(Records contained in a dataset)
= Beginning of Section =
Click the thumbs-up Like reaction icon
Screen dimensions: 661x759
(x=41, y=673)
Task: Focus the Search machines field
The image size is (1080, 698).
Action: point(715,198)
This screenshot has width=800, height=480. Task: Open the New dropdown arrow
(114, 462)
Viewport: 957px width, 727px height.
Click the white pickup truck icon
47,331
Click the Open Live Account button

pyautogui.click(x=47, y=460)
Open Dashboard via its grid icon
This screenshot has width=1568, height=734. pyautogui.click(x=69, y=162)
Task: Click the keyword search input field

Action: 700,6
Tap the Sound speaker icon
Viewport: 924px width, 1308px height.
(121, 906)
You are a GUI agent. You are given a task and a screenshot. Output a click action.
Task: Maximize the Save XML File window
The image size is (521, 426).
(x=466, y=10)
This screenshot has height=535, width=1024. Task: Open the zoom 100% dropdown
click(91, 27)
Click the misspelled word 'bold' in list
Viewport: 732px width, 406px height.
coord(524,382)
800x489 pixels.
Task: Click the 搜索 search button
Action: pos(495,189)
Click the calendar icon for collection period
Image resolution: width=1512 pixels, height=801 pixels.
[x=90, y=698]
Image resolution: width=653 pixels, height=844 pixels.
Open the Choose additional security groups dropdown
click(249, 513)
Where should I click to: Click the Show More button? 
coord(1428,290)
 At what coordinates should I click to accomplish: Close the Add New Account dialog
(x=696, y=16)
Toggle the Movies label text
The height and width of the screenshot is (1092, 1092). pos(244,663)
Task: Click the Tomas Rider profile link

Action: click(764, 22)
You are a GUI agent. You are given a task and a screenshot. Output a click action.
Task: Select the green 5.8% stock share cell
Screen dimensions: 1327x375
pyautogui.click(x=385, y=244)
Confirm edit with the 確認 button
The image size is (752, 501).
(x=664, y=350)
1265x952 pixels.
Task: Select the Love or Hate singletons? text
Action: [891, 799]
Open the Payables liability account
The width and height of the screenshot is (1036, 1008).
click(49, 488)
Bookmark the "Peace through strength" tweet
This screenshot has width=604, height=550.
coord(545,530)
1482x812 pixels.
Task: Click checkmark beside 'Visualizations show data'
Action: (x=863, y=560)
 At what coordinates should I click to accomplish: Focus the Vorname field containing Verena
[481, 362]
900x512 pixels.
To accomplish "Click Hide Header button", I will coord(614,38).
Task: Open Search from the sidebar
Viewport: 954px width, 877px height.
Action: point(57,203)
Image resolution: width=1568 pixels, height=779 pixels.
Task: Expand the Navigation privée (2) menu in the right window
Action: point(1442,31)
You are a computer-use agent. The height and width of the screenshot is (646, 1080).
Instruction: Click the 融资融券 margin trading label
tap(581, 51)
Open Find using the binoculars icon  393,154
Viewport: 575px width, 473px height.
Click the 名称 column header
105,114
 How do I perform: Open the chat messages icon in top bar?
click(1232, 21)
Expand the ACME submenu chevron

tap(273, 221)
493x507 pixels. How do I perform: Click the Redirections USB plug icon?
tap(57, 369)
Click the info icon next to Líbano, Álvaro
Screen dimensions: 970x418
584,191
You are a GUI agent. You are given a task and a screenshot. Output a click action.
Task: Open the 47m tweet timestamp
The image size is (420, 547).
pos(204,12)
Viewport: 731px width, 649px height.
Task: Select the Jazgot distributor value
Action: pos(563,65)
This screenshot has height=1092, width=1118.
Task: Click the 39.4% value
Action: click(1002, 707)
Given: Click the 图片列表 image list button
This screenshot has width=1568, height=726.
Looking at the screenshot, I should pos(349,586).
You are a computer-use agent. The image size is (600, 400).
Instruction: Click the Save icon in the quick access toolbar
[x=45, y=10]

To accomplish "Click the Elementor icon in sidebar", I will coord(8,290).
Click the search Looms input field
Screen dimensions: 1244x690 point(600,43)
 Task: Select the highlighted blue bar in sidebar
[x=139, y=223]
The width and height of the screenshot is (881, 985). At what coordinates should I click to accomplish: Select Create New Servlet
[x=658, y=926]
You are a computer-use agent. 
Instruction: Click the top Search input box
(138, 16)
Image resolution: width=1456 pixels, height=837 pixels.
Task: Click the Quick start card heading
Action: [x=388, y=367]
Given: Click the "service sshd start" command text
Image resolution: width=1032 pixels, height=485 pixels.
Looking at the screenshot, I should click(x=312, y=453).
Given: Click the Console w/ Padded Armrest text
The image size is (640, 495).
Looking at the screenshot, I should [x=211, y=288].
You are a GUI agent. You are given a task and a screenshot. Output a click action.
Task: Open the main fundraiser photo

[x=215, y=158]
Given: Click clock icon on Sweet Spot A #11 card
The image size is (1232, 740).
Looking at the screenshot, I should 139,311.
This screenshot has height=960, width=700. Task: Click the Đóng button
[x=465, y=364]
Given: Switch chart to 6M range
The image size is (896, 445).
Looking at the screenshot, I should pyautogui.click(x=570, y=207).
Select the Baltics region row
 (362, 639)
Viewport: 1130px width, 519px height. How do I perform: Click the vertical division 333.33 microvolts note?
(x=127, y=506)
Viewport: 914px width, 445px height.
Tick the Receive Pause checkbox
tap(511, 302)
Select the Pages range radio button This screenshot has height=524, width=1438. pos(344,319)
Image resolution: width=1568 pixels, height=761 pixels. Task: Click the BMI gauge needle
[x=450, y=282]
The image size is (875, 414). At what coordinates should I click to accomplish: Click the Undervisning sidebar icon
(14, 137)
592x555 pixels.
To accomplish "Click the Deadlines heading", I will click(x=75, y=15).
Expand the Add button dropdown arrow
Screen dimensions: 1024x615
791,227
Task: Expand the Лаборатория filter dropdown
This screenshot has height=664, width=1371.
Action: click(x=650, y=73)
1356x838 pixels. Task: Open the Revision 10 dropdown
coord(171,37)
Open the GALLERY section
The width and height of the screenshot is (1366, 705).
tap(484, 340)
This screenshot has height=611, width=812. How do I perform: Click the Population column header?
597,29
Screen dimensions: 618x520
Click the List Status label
= End of Section =
Each line above is to be reproduced exactly. Leave none out.

Click the thumbs-up Like reaction icon
Screen dimensions: 661x759
(x=41, y=673)
Task: Focus the Search machines field
The image size is (1080, 698).
Action: point(715,198)
This screenshot has width=800, height=480. Task: Open the New dropdown arrow
(114, 462)
Viewport: 957px width, 727px height.
Click the white pickup truck icon
47,331
Click the Open Live Account button

pyautogui.click(x=47, y=460)
Open Dashboard via its grid icon
This screenshot has width=1568, height=734. pyautogui.click(x=69, y=162)
Task: Click the keyword search input field

Action: 700,6
Tap the Sound speaker icon
Viewport: 924px width, 1308px height.
(121, 906)
You are a GUI agent. You are given a task and a screenshot. Output a click action.
Task: Maximize the Save XML File window
The image size is (521, 426).
(x=466, y=10)
This screenshot has height=535, width=1024. Task: Open the zoom 100% dropdown
click(91, 27)
Click the misspelled word 'bold' in list
Viewport: 732px width, 406px height.
coord(524,382)
800x489 pixels.
Task: Click the 搜索 search button
Action: pos(495,189)
Click the calendar icon for collection period
Image resolution: width=1512 pixels, height=801 pixels.
[x=90, y=698]
Image resolution: width=653 pixels, height=844 pixels.
Open the Choose additional security groups dropdown
click(249, 513)
Where should I click to: Click the Show More button? 
coord(1428,290)
 At what coordinates should I click to accomplish: Close the Add New Account dialog
(x=696, y=16)
Toggle the Movies label text
The height and width of the screenshot is (1092, 1092). pos(244,663)
Task: Click the Tomas Rider profile link

Action: click(764, 22)
You are a GUI agent. You are given a task and a screenshot. Output a click action.
Task: Select the green 5.8% stock share cell
Screen dimensions: 1327x375
pyautogui.click(x=385, y=244)
Confirm edit with the 確認 button
The image size is (752, 501).
(x=664, y=350)
1265x952 pixels.
Task: Select the Love or Hate singletons? text
Action: [891, 799]
Open the Payables liability account
The width and height of the screenshot is (1036, 1008).
click(49, 488)
Bookmark the "Peace through strength" tweet
This screenshot has width=604, height=550.
coord(545,530)
1482x812 pixels.
Task: Click checkmark beside 'Visualizations show data'
Action: (x=863, y=560)
 At what coordinates should I click to accomplish: Focus the Vorname field containing Verena
[481, 362]
900x512 pixels.
To accomplish "Click Hide Header button", I will coord(614,38).
Task: Open Search from the sidebar
Viewport: 954px width, 877px height.
Action: point(57,203)
Image resolution: width=1568 pixels, height=779 pixels.
Task: Expand the Navigation privée (2) menu in the right window
Action: point(1442,31)
You are a computer-use agent. The height and width of the screenshot is (646, 1080).
Instruction: Click the 融资融券 margin trading label
tap(581, 51)
Open Find using the binoculars icon  393,154
Viewport: 575px width, 473px height.
Click the 名称 column header
105,114
 How do I perform: Open the chat messages icon in top bar?
click(1232, 21)
Expand the ACME submenu chevron

tap(273, 221)
493x507 pixels. How do I perform: Click the Redirections USB plug icon?
tap(57, 369)
Click the info icon next to Líbano, Álvaro
Screen dimensions: 970x418
584,191
You are a GUI agent. You are given a task and a screenshot. Output a click action.
Task: Open the 47m tweet timestamp
The image size is (420, 547).
pos(204,12)
Viewport: 731px width, 649px height.
Task: Select the Jazgot distributor value
Action: pos(563,65)
This screenshot has height=1092, width=1118.
Task: Click the 39.4% value
Action: click(1002, 707)
Given: Click the 图片列表 image list button
This screenshot has width=1568, height=726.
Looking at the screenshot, I should pos(349,586).
You are a computer-use agent. The image size is (600, 400).
Instruction: Click the Save icon in the quick access toolbar
[x=45, y=10]

To accomplish "Click the Elementor icon in sidebar", I will coord(8,290).
Click the search Looms input field
Screen dimensions: 1244x690 point(600,43)
 Task: Select the highlighted blue bar in sidebar
[x=139, y=223]
The width and height of the screenshot is (881, 985). At what coordinates should I click to accomplish: Select Create New Servlet
[x=658, y=926]
You are a computer-use agent. 
Instruction: Click the top Search input box
(138, 16)
Image resolution: width=1456 pixels, height=837 pixels.
Task: Click the Quick start card heading
Action: [x=388, y=367]
Given: Click the "service sshd start" command text
Image resolution: width=1032 pixels, height=485 pixels.
Looking at the screenshot, I should click(x=312, y=453).
Given: Click the Console w/ Padded Armrest text
The image size is (640, 495).
Looking at the screenshot, I should [x=211, y=288].
You are a GUI agent. You are given a task and a screenshot. Output a click action.
Task: Open the main fundraiser photo

[x=215, y=158]
Given: Click clock icon on Sweet Spot A #11 card
The image size is (1232, 740).
Looking at the screenshot, I should 139,311.
This screenshot has height=960, width=700. Task: Click the Đóng button
[x=465, y=364]
Given: Switch chart to 6M range
The image size is (896, 445).
Looking at the screenshot, I should pyautogui.click(x=570, y=207).
Select the Baltics region row
 (362, 639)
Viewport: 1130px width, 519px height. How do I perform: Click the vertical division 333.33 microvolts note?
(x=127, y=506)
Viewport: 914px width, 445px height.
Tick the Receive Pause checkbox
tap(511, 302)
Select the Pages range radio button This screenshot has height=524, width=1438. pos(344,319)
Image resolution: width=1568 pixels, height=761 pixels. Task: Click the BMI gauge needle
[x=450, y=282]
The image size is (875, 414). At what coordinates should I click to accomplish: Click the Undervisning sidebar icon
(14, 137)
592x555 pixels.
To accomplish "Click the Deadlines heading", I will click(x=75, y=15).
Expand the Add button dropdown arrow
Screen dimensions: 1024x615
791,227
Task: Expand the Лаборатория filter dropdown
This screenshot has height=664, width=1371.
Action: click(x=650, y=73)
1356x838 pixels. Task: Open the Revision 10 dropdown
coord(171,37)
Open the GALLERY section
The width and height of the screenshot is (1366, 705).
tap(484, 340)
This screenshot has height=611, width=812. How do I perform: Click the Population column header?
597,29
Screen dimensions: 618x520
Click the List Status label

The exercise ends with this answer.